*** AVAILABLE RECORDS Section Begins ***

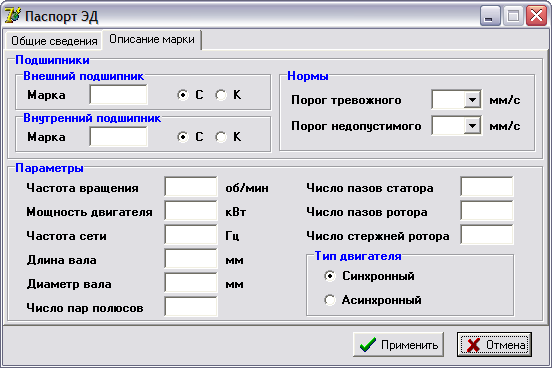Minimize the Паспорт ЭД window

point(490,16)
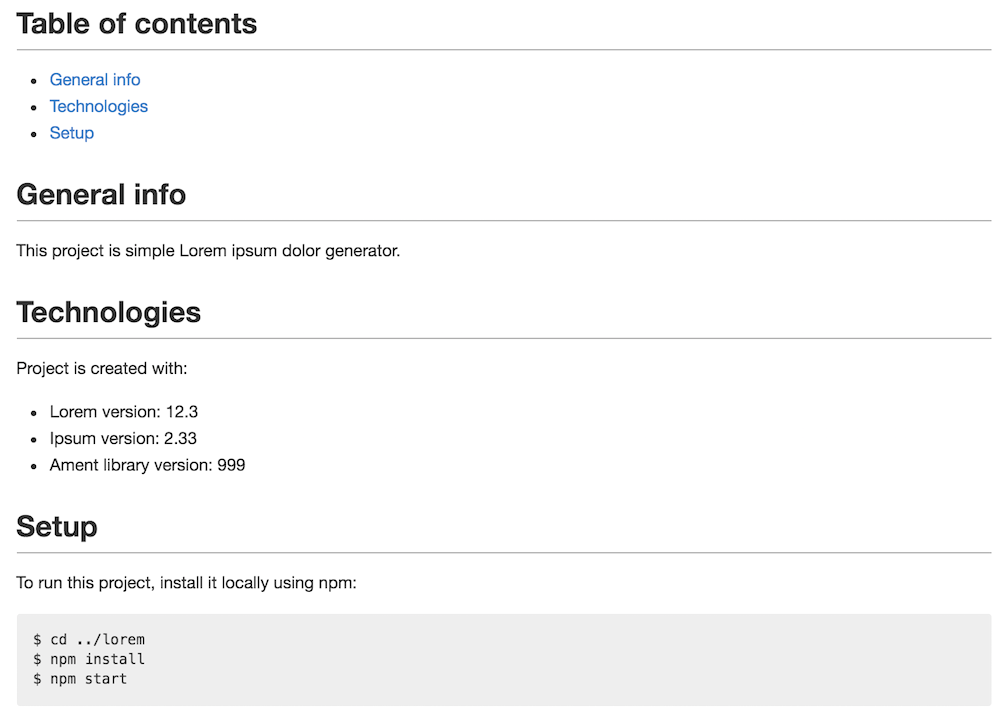Click the Technologies section heading
The width and height of the screenshot is (1000, 723).
click(x=108, y=313)
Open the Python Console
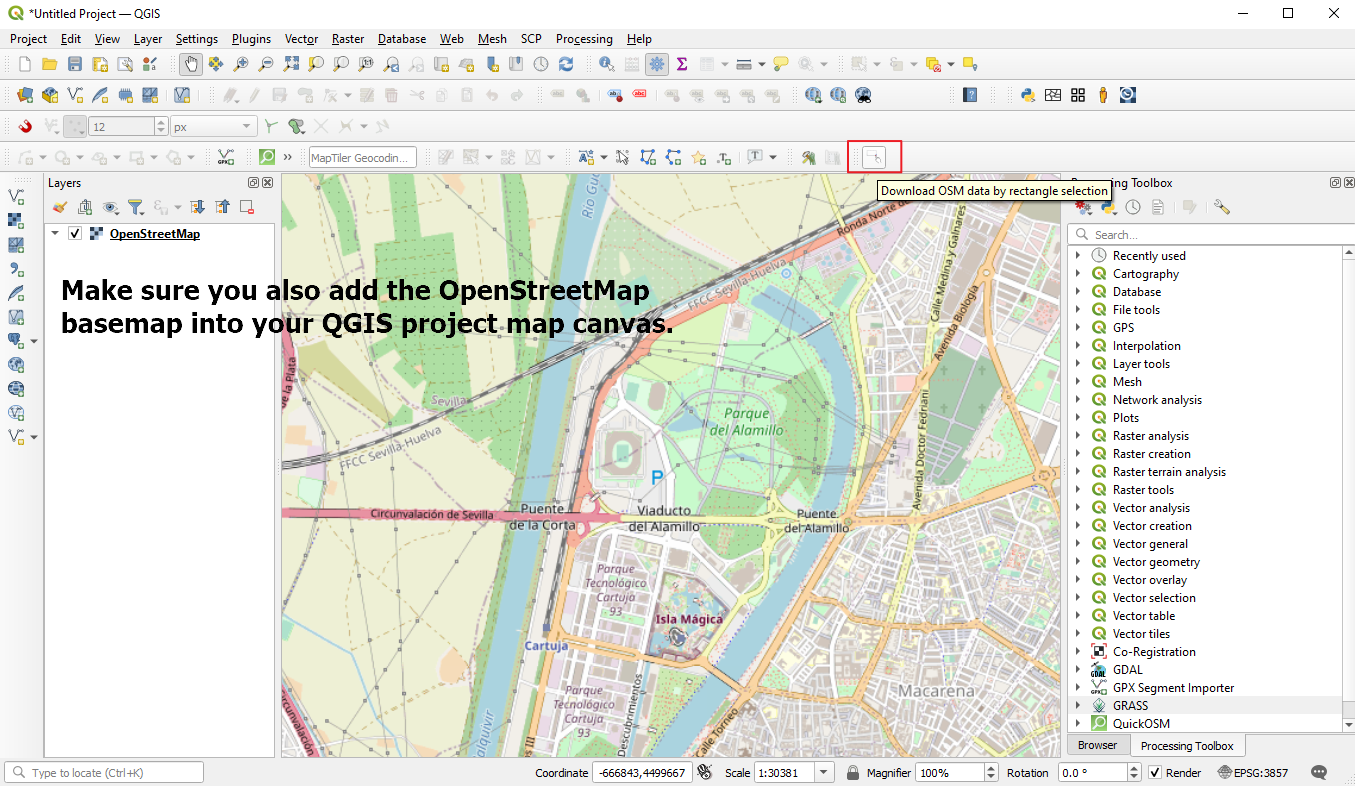This screenshot has height=786, width=1355. click(x=1027, y=94)
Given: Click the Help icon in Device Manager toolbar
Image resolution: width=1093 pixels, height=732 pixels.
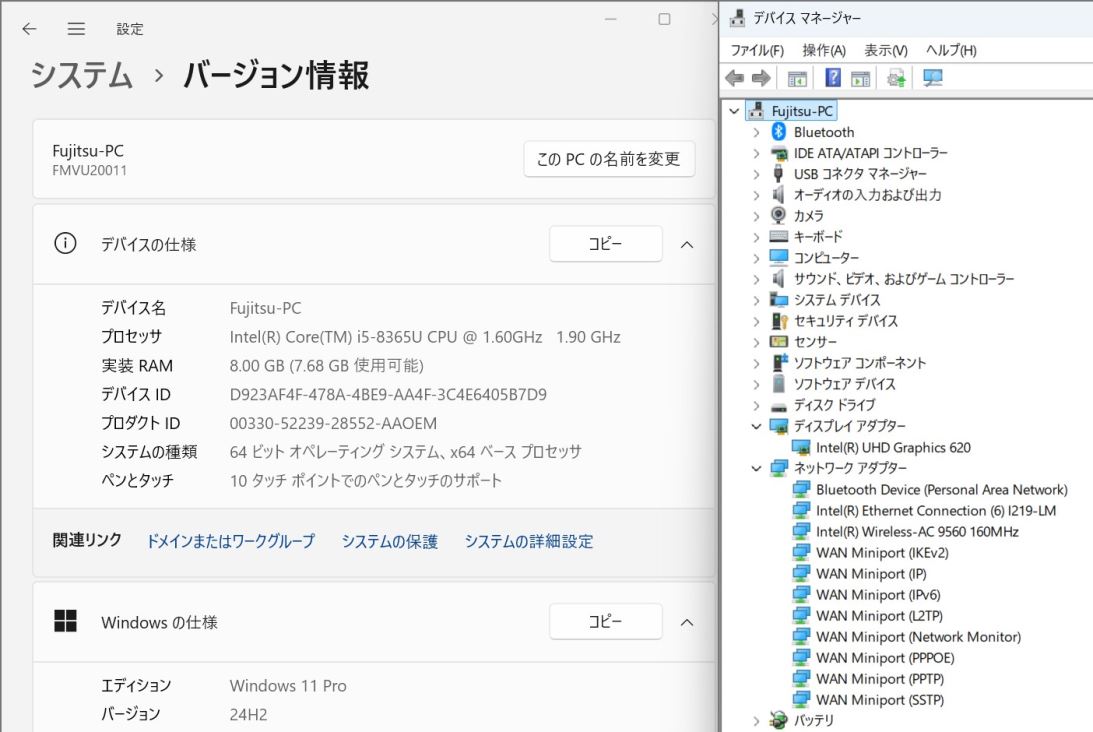Looking at the screenshot, I should pos(832,78).
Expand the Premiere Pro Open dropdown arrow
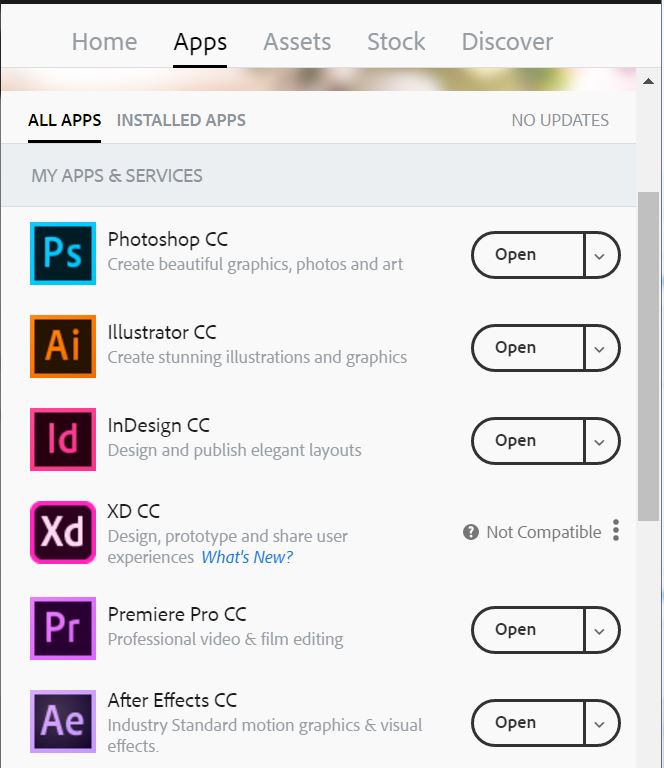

*** AVAILABLE RECORDS Section Ends ***

None of the pictures belong in the result. Print exactly the lines from the one containing "Open the Python Console" through the final line of the entries.

Open the Python Console
This screenshot has height=786, width=1355. click(x=1027, y=94)
Given: Click the Help icon in Device Manager toolbar
Image resolution: width=1093 pixels, height=732 pixels.
Looking at the screenshot, I should pos(832,78).
Expand the Premiere Pro Open dropdown arrow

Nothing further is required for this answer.